Selected passage:
>>>
There are more than 370 Holocaust Museums and centers worldwide.

2021
Yad Vashem officially recognizes 50 international diplomats who were involved in the aid and rescue of Jews in the Shoah.

2021
As of January 2021, Yad Vashem has recognized 27,921 individuals as Righteous Among the Nations. This includes 7,177 Polish individuals. (https://www.yadvashem.org/righteous/statistics.html) At a 1979 international historical conference dedicated to Holocaust rescuers, J. Friedman said in reference to Poland: "If we knew the names of all the noble people who risked their lives to save the Jews, the area around Yad Vashem would be full of trees and would turn into a forest.

2021
Visas for Life and the Institute for the Study of Rescue and Altruism in the Holocaust request from the German government and archives a list of individuals who were punished or killed for rescuing or aiding Jews.

March 24, 2021
Commemoration in Poland on the anniversary of the death of Józef and Wiktoria Ulma and their six children, murdered by the Germans along with eight Jews from the Goldman, Gruenfeld and Didner families whom they sheltered in the village of Markowa, located in the Podkarpacie region of Poland, Also remember are Poles who tried to save Jews from the Holocaust despite the threat of death.

June 2021
Poland proposes a law to cut off Holocaust restitution claims, The proposed law would prevent people who lost property in the confiscations of property by the Polish communist government (1944–1989), including large amounts of property that had belonged to Poland’s prewar Jewish population of some three million people, most of whom were murdered by Nazis. On August 14, 2021

Poland’s President Andrzej Duda signed the law. Israel recalls its envoy from Poland.
<<<
Work request A:
Rewrite the Holocaust timeline, beginning at the words "There are more" and stopping after "or aiding Jews.", and switch "Shoah" to "Holocaust".
Work request B:
Answer these questions from the Holocaust timeline:
(i) As of January 2021, how many Polish individuals had Yad Vashem recognized as Righteous Among the Nations?
(ii) In which village did Józef and Wiktoria Ulma shelter Jews?
(iii) Who signed the law in August 2021?
The records that follow the Holocaust timeline are drawn from a separate source.

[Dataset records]
>>>
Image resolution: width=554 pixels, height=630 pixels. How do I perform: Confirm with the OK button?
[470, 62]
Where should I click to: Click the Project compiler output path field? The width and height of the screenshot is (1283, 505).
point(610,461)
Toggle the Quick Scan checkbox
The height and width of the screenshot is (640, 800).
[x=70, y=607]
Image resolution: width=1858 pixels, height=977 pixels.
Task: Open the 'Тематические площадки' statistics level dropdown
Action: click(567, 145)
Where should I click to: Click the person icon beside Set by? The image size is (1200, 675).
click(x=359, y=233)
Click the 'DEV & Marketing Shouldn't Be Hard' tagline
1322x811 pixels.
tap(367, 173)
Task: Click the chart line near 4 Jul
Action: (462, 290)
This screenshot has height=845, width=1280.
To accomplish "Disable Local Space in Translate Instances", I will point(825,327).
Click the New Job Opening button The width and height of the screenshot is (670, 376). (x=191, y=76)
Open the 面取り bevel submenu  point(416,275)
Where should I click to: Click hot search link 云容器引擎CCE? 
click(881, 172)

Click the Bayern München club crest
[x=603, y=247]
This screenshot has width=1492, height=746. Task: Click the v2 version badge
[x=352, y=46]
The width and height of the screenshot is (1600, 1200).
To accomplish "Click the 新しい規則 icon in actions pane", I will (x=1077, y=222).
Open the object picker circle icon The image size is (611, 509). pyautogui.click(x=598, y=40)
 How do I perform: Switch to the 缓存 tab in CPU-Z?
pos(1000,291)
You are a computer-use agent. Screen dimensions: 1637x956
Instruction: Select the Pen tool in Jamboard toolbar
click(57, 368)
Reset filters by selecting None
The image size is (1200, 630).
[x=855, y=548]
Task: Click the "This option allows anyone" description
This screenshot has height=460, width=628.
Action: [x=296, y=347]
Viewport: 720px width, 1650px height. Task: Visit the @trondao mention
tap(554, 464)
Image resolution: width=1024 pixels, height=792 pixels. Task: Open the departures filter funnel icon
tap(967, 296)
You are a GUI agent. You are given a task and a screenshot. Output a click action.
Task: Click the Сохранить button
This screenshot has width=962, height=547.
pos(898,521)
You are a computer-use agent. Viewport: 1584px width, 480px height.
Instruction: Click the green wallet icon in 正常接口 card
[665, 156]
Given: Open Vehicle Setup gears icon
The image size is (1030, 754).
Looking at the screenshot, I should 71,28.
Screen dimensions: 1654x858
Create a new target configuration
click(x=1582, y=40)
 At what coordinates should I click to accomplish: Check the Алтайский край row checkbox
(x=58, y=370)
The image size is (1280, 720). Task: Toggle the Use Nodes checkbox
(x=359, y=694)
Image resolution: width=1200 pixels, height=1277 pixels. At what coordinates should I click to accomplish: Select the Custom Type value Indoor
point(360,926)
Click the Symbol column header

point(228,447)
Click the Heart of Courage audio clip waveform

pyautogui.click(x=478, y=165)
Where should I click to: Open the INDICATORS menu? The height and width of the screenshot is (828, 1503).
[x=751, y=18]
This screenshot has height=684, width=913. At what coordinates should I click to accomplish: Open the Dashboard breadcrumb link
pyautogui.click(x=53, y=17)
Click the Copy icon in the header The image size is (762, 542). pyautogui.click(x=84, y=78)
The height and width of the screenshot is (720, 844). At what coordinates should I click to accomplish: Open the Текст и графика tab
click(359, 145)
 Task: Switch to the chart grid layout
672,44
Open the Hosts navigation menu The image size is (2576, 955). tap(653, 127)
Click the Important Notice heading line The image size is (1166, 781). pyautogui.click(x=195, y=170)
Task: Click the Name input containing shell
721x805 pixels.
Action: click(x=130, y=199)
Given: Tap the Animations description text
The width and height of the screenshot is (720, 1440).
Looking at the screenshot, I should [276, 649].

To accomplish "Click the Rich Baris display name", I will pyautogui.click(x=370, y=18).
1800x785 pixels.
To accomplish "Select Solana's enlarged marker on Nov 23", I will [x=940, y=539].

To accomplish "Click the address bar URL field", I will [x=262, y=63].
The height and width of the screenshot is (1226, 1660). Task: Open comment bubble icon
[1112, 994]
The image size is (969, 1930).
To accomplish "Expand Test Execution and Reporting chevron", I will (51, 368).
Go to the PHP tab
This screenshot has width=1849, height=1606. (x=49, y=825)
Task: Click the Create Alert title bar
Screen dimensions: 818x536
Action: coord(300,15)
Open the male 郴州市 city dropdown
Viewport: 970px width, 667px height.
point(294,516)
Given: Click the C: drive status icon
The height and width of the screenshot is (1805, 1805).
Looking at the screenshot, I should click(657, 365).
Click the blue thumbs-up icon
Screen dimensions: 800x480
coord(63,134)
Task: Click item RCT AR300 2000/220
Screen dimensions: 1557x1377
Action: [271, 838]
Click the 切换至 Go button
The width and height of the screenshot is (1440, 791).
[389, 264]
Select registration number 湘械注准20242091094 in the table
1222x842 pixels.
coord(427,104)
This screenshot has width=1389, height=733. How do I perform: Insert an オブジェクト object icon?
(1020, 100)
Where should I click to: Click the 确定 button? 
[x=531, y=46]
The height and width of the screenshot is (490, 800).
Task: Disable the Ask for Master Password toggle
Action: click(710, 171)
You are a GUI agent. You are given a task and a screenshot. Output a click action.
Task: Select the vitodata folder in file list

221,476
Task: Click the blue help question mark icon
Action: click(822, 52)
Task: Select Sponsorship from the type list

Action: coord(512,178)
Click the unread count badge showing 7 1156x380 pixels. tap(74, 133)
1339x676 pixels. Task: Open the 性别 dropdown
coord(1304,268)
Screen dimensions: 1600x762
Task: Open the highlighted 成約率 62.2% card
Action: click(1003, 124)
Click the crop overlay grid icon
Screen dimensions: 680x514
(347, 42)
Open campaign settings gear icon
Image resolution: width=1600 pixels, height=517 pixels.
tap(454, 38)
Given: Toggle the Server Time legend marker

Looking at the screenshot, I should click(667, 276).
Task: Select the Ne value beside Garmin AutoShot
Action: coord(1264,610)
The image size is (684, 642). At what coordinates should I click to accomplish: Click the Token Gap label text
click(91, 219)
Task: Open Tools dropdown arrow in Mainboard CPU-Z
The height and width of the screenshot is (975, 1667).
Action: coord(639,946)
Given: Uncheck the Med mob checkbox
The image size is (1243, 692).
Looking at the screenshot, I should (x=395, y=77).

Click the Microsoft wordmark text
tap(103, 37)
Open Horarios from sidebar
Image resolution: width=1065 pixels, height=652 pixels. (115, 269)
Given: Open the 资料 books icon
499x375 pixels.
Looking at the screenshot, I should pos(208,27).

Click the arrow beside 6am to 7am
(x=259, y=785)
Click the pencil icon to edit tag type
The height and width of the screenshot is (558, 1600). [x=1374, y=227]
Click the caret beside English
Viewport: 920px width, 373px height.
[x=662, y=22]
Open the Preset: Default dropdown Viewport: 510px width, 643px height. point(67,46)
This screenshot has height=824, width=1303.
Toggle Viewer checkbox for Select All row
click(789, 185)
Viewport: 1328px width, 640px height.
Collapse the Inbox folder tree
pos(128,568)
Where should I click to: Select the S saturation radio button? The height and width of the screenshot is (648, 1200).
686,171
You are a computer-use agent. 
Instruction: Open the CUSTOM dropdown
<<<
Problem solution A:
There are more than 370 Holocaust Museums and centers worldwide.

2021
Yad Vashem officially recognizes 50 international diplomats who were involved in the aid and rescue of Jews in the Holocaust.

2021
As of January 2021, Yad Vashem has recognized 27,921 individuals as Righteous Among the Nations. This includes 7,177 Polish individuals. (https://www.yadvashem.org/righteous/statistics.html) At a 1979 international historical conference dedicated to Holocaust rescuers, J. Friedman said in reference to Poland: "If we knew the names of all the noble people who risked their lives to save the Jews, the area around Yad Vashem would be full of trees and would turn into a forest.

2021
Visas for Life and the Institute for the Study of Rescue and Altruism in the Holocaust request from the German government and archives a list of individuals who were punished or killed for rescuing or aiding Jews.

Problem solution B:
(i) 7,177
(ii) Markowa
(iii) Poland's President Andrzej Duda